Comme à l'accoutumée avec shame, on débute dans la pénombre avec la voix sombre de Charlie Steen qui, sur le devant de la scène, sans lâcher son pied de microphone, assène les titres de Drunk Tank Pink les plus lents tout en plongeant la fosse dans un état semi cathartique. Le chant de Steen a gagné en profondeur depuis 2018 où ce dernier exprimait plutôt une rage juvénile très punk. Aujourd'hui, son jeu de scène et ses mimiques s'assimilent plus à Ian Curtis dans ce qu'il avait de froid mais exalté, tant dans la posture, le visage et surtout la chant dissonant et vraiment torturé. Les vêtements trop larges et austères jouent aussi beaucoup. Mais les aller-retours incessants du bassiste de gauche à droite de la scène eux n'ont pas disparus pour notre plus grand plaisir.
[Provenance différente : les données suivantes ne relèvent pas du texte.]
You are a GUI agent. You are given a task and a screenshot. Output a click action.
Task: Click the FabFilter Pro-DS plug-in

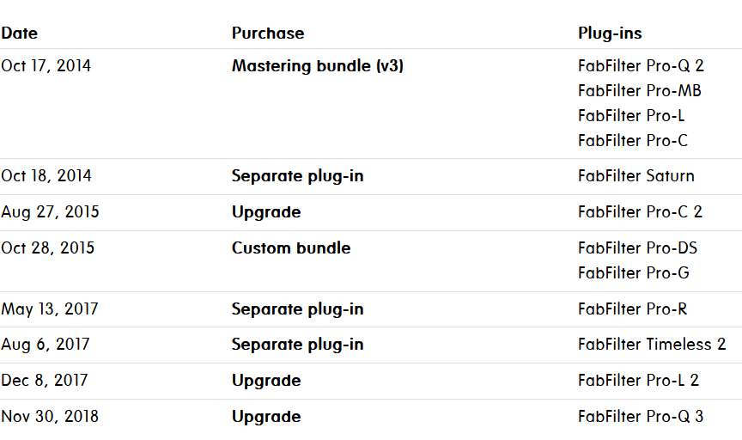click(637, 248)
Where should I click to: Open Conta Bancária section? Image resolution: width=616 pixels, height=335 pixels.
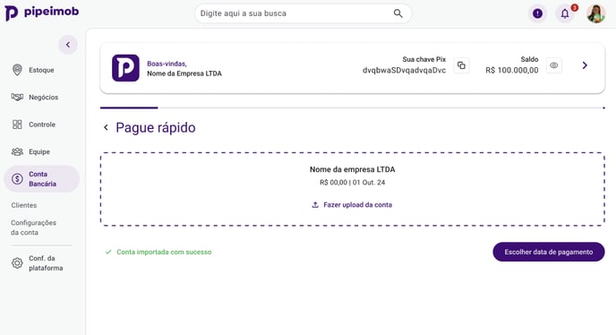coord(42,179)
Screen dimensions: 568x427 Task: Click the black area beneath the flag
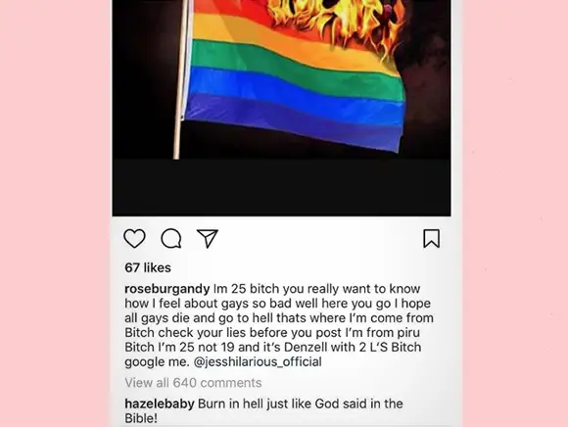(281, 186)
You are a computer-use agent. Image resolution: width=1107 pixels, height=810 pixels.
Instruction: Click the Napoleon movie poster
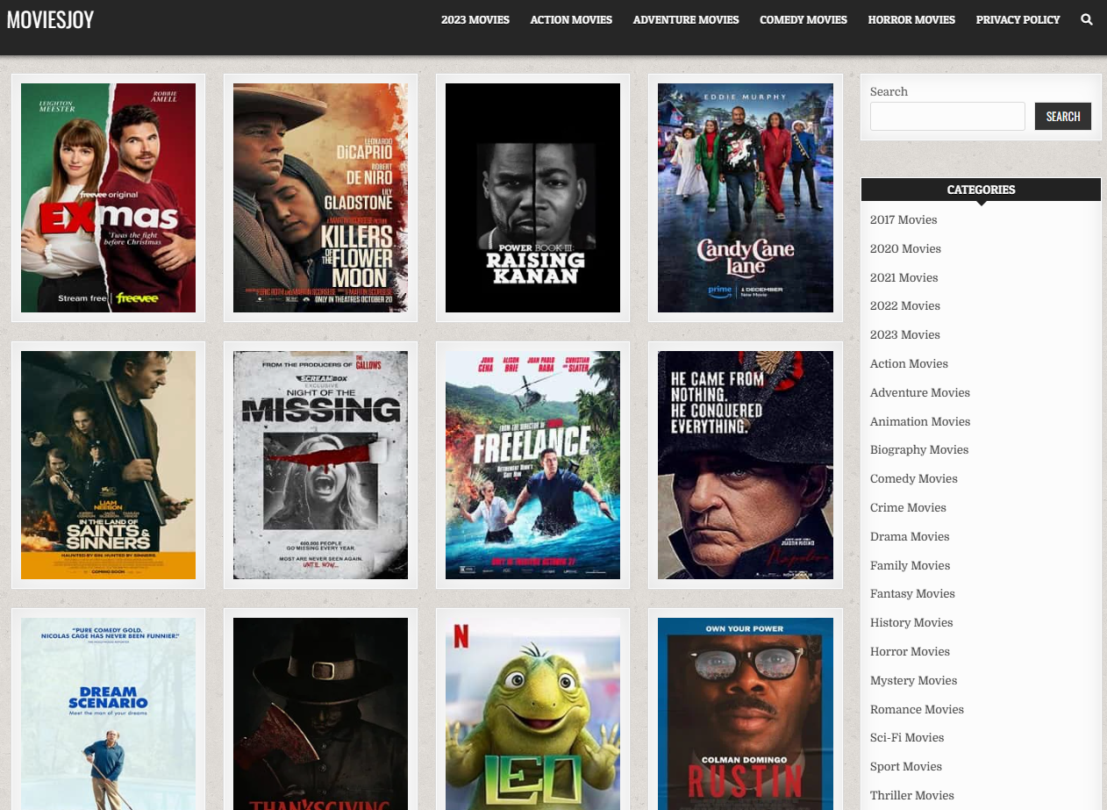coord(745,465)
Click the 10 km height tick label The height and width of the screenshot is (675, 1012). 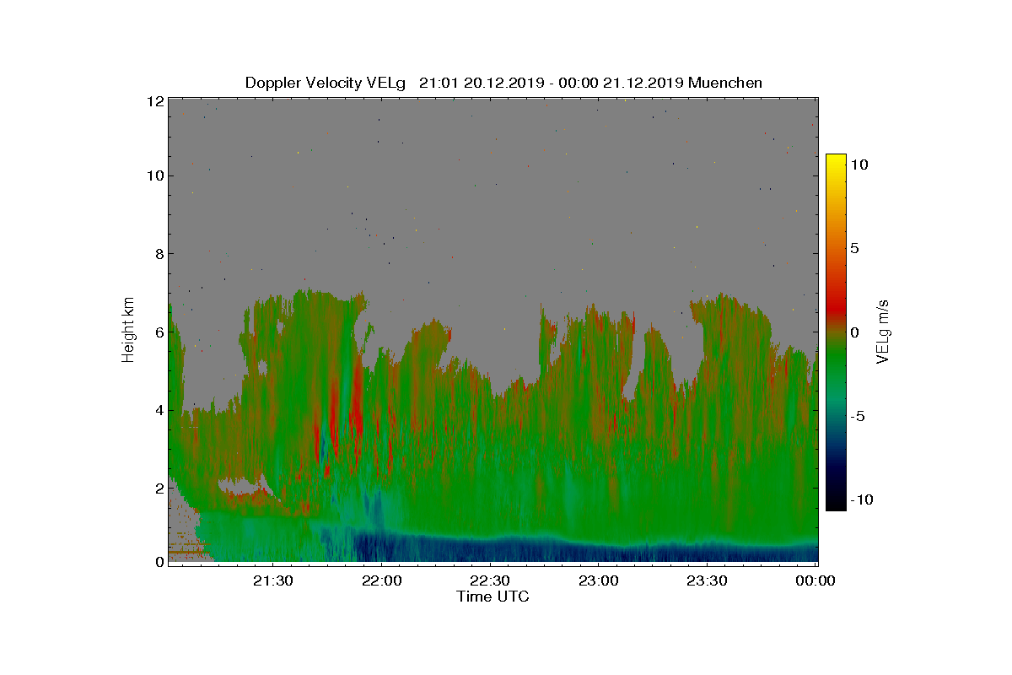pos(154,176)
Pas une minute de perdue dans ce set d'une heure où shame ont joué leurs titres les plus appropriés à une fosse de festival, en rappelant le bonheur de revenir en France, pays du bon fromage et du bon vin (cliché mais tellement vrai) où l'accueil les ravit à chaque fois. Les projections vidéo multi couleurs hallucinogènes, marque de fabrique de Levitation, ont donné au set de shame une ampleur digne d'un Zénith. Les averses déversant non plus de la pluie mais de la bière, les conditions étaient optimales pour apprécier le groupe qui malgré son jeune âge est déjà une référence scénique.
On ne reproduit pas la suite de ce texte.